11年の活動を通じて、感じるのは福島の人々の強い思いです。僕の活動に共感し、毎年イベントに参加してくださる方の中には、普段行政でお勤めの方も多いです。毎月11日は休みをとって参加してくださる思いの強い方もいます。ご自身のお仕事の立場もおありだろうに、イベントのために時間を取ってきてくださる。並大抵の思いではないと思います。

そういったことも踏まえて県外の人に強く伝えたいのは、「行政の人」は被災者ですと言いづらいということです。災害時に家族のことを後回しにして住民の人のために頑張ってきている人たちなのです。ずっと福島の人たちを助けているのはそうした福島県内の行政で働く人々。また災害が起きたときに矢面に立つのはやはりその人たちなのです。

僕らが今後やっていかなければならないのは、そういう人たちを手助けし、様々な人たちがチームを組み、企業レベルでも、市町村、都道府県、国レベルでチームを作っていくということだと思っています。

人を助けるのもまた人です。特に被災地では自分が被災しているのに、誰かの支援のために奔走する人が必ずいるでしょう。彼らが必要以上に追い詰められないように、自身の気持ちを大事にできるように、何かできることがあるはずです。

JUNEさんのおっしゃるように、行政レベルでできないことを我々が担っていく、それが今後の課題であろうと私も考えます。彼とこの話をしたときに、改めてMeta、そしてFacebook Japanでも取り組んでいかなければならない課題であると思いました。

風化していく人々の記憶とどう向き合っていくか

震災から11年、人々の記憶は風化しつつあります。しかし、福島の人たちにとって復興は現実であり、これからも向き合っていく大切なことです。

ただ、国や行政では10年を一区切りとして活動を終了させてしまう傾向がどうしてもあります。企業としても支援を継続するのであれば、利益として何かを残さなければならない。それは企業として当然のことではありますが、支援の手が行き届かない現実でもあります。

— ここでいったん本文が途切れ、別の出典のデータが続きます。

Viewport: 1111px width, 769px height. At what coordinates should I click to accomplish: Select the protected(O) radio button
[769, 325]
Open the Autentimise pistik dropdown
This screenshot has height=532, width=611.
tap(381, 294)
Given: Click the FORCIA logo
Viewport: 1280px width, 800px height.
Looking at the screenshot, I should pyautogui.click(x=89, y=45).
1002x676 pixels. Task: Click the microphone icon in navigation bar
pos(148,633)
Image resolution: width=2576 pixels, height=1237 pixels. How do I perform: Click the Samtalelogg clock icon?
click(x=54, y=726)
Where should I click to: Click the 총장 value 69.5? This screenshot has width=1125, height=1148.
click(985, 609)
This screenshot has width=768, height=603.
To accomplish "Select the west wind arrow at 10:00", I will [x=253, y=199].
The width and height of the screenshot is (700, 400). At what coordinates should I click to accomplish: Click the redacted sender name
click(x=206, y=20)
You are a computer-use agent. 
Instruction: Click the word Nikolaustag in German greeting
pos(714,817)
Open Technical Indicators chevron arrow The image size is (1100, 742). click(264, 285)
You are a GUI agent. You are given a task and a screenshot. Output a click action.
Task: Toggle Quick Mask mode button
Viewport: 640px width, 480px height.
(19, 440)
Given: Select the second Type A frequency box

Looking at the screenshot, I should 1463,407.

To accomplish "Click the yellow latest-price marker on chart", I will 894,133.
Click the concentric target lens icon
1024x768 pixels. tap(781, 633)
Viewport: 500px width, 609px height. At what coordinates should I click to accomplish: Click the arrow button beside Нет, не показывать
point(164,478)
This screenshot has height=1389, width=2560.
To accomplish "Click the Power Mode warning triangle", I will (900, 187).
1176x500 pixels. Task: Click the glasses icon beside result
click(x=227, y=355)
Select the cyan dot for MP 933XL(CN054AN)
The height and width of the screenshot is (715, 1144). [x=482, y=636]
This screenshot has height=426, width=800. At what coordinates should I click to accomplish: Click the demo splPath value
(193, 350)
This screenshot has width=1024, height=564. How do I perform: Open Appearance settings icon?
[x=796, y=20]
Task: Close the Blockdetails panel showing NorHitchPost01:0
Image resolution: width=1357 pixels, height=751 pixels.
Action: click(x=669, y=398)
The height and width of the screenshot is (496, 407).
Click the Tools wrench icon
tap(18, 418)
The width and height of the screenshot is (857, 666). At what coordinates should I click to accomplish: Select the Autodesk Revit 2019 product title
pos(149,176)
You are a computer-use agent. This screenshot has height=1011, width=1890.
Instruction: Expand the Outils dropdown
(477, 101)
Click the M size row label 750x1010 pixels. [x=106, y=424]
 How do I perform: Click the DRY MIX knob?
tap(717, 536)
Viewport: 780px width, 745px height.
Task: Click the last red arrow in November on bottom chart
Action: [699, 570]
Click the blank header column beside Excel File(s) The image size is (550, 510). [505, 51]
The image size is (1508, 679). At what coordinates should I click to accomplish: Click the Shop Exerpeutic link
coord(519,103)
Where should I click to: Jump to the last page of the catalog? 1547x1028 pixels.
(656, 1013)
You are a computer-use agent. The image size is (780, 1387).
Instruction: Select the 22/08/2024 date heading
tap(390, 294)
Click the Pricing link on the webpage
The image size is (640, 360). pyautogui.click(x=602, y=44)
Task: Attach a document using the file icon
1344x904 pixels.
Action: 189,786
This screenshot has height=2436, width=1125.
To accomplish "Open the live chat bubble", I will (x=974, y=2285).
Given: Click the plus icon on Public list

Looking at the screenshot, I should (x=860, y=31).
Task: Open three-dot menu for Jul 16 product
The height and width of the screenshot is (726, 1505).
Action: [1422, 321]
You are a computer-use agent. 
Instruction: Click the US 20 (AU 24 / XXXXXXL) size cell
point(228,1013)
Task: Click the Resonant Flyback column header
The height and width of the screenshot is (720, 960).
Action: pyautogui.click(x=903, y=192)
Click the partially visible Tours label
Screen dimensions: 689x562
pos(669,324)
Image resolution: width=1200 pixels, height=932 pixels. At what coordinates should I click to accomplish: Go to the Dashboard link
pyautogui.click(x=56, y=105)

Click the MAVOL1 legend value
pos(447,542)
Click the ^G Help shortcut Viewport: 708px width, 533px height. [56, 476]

ただ、福島の人々は現地にあって、悲しみから一歩進み、より未来志向の考え方にシフトしてきている段階でもあります。未曽有の災害を経験した福島だからこそできることがある。そういう前向きな考えができるようになってきていると、JUNEさんからは聞いています。

まだまだ具体的な案には到達できていませんが、こうした前向きな姿勢が新しいものを生み出す原動力。この前向きな考え方、アイデアを今度は福島から積極的に発信していくことで、災害を記憶の中に留めるだけではなく、未来のために役立てるのではないか。そんな福島の人々の活動や発信をFacebookがコミュニティツールとして手助けしていければと考えています。

災害支援コミュニティとしてFacebookがどうあるか

日本は災害大国。大なり小なり、災害を経験していくでしょう。そうした時にコミュニティの存在がとても重要だと私は考えています。

実際にJUNEさんも東日本大震災当時は、SNSを通じて被害状況を逐一チェックしていたと言います。新潟の水害の際も情報交換の場としてFacebookのコミュニティが役立ったと言ってくださり、コミュニティの重要さを再確認しました。

またFacebookの強みはお年寄りから若者まで幅広い世代で活用されているということ。先にも出した新潟の水害の際も70代の方が情報をポストしてくださっていたと聞いており、多くの世代に違和感なく使っていただけるプラットフォームだと思っています。

東日本大震災をきっかけに生まれたサービスもあります。Facebook上で大切な家族や友人の安否確認や必要物資のマッチング、避難場所を探せる「災害支援ハブ」ですが、これは今では世界中で有事の際に使用されています。

国や行政はその性質上、失敗のできない組織です。しかし、臨機応変に状況に対応していくには、新しいツール、新しい取り組みが不可欠です。だからこそ、こうした新しい取り組みは我々企業が担っていくべきだと考えています。状況に合わせて多くの人が活用し、意見を交換できる場をこれからも提供できるようにしていきたいと、3月11日のイベントを通して改めて考えるよい機会となりました。